- Opening Delimiter -

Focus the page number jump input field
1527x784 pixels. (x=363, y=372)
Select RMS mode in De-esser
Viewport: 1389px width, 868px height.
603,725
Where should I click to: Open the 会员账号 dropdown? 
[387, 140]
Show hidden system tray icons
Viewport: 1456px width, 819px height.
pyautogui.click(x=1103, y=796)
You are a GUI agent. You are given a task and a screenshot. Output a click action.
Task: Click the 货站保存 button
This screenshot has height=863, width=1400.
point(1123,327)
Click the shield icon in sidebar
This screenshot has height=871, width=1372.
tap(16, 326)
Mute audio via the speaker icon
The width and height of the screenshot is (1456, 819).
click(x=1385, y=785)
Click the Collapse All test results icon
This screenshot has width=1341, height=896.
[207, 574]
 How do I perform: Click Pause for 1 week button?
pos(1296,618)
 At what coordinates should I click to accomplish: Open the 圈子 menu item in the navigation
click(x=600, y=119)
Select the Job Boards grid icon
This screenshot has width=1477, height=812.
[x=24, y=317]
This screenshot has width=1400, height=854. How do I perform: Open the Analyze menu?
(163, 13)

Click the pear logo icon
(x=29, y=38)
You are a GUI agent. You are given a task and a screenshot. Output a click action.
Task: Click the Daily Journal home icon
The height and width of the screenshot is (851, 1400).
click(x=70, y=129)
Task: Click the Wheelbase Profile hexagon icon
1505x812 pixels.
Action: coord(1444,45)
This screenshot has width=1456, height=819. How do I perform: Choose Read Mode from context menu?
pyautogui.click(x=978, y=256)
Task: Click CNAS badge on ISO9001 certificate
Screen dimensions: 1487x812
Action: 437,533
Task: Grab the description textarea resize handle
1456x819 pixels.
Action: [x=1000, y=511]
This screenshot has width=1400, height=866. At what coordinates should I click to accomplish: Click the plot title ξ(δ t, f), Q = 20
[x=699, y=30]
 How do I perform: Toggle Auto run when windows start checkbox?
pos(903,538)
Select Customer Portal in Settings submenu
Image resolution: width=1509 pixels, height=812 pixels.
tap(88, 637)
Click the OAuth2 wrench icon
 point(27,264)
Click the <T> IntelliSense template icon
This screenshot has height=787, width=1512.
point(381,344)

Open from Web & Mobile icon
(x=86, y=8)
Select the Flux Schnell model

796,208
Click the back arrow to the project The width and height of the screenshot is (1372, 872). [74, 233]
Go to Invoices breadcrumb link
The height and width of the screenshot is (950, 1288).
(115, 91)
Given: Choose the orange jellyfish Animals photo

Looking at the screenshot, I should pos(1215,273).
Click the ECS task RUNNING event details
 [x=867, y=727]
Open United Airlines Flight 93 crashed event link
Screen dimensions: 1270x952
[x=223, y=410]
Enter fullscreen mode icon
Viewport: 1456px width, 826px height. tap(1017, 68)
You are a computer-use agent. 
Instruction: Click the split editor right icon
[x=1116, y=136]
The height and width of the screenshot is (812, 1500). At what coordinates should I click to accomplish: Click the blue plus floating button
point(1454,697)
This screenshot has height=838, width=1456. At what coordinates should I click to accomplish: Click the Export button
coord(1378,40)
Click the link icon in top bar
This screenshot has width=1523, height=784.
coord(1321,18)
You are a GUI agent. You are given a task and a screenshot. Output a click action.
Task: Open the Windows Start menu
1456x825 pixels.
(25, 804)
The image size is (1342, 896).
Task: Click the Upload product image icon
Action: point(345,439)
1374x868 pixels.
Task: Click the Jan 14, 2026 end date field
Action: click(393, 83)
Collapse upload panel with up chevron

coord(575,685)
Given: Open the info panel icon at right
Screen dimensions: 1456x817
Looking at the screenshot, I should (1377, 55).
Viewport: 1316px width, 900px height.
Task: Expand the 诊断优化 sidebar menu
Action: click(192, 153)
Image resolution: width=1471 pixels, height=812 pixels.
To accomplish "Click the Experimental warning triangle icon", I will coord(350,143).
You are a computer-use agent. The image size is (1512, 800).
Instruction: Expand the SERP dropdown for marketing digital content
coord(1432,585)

- Closing Delimiter -

Take the lines above and retype all of them exactly.

REPLY:
Focus the page number jump input field
1527x784 pixels. (x=363, y=372)
Select RMS mode in De-esser
Viewport: 1389px width, 868px height.
603,725
Where should I click to: Open the 会员账号 dropdown? 
[387, 140]
Show hidden system tray icons
Viewport: 1456px width, 819px height.
pyautogui.click(x=1103, y=796)
You are a GUI agent. You are given a task and a screenshot. Output a click action.
Task: Click the 货站保存 button
This screenshot has height=863, width=1400.
point(1123,327)
Click the shield icon in sidebar
This screenshot has height=871, width=1372.
tap(16, 326)
Mute audio via the speaker icon
The width and height of the screenshot is (1456, 819).
click(x=1385, y=785)
Click the Collapse All test results icon
This screenshot has width=1341, height=896.
[207, 574]
 How do I perform: Click Pause for 1 week button?
pos(1296,618)
 At what coordinates should I click to accomplish: Open the 圈子 menu item in the navigation
click(x=600, y=119)
Select the Job Boards grid icon
This screenshot has width=1477, height=812.
[x=24, y=317]
This screenshot has width=1400, height=854. How do I perform: Open the Analyze menu?
(163, 13)

Click the pear logo icon
(x=29, y=38)
You are a GUI agent. You are given a task and a screenshot. Output a click action.
Task: Click the Daily Journal home icon
The height and width of the screenshot is (851, 1400).
click(x=70, y=129)
Task: Click the Wheelbase Profile hexagon icon
1505x812 pixels.
Action: coord(1444,45)
This screenshot has width=1456, height=819. How do I perform: Choose Read Mode from context menu?
pyautogui.click(x=978, y=256)
Task: Click CNAS badge on ISO9001 certificate
Screen dimensions: 1487x812
Action: 437,533
Task: Grab the description textarea resize handle
1456x819 pixels.
Action: [x=1000, y=511]
This screenshot has width=1400, height=866. At what coordinates should I click to accomplish: Click the plot title ξ(δ t, f), Q = 20
[x=699, y=30]
 How do I perform: Toggle Auto run when windows start checkbox?
pos(903,538)
Select Customer Portal in Settings submenu
Image resolution: width=1509 pixels, height=812 pixels.
tap(88, 637)
Click the OAuth2 wrench icon
 point(27,264)
Click the <T> IntelliSense template icon
This screenshot has height=787, width=1512.
point(381,344)

Open from Web & Mobile icon
(x=86, y=8)
Select the Flux Schnell model

796,208
Click the back arrow to the project The width and height of the screenshot is (1372, 872). [74, 233]
Go to Invoices breadcrumb link
The height and width of the screenshot is (950, 1288).
(115, 91)
Given: Choose the orange jellyfish Animals photo

Looking at the screenshot, I should pos(1215,273).
Click the ECS task RUNNING event details
 [x=867, y=727]
Open United Airlines Flight 93 crashed event link
Screen dimensions: 1270x952
[x=223, y=410]
Enter fullscreen mode icon
Viewport: 1456px width, 826px height. tap(1017, 68)
You are a computer-use agent. 
Instruction: Click the split editor right icon
[x=1116, y=136]
The height and width of the screenshot is (812, 1500). At what coordinates should I click to accomplish: Click the blue plus floating button
point(1454,697)
This screenshot has height=838, width=1456. At what coordinates should I click to accomplish: Click the Export button
coord(1378,40)
Click the link icon in top bar
This screenshot has width=1523, height=784.
coord(1321,18)
You are a GUI agent. You are given a task and a screenshot. Output a click action.
Task: Open the Windows Start menu
1456x825 pixels.
(25, 804)
The image size is (1342, 896).
Task: Click the Upload product image icon
Action: point(345,439)
1374x868 pixels.
Task: Click the Jan 14, 2026 end date field
Action: click(393, 83)
Collapse upload panel with up chevron

coord(575,685)
Given: Open the info panel icon at right
Screen dimensions: 1456x817
Looking at the screenshot, I should (1377, 55).
Viewport: 1316px width, 900px height.
Task: Expand the 诊断优化 sidebar menu
Action: click(192, 153)
Image resolution: width=1471 pixels, height=812 pixels.
To accomplish "Click the Experimental warning triangle icon", I will coord(350,143).
You are a computer-use agent. The image size is (1512, 800).
Instruction: Expand the SERP dropdown for marketing digital content
coord(1432,585)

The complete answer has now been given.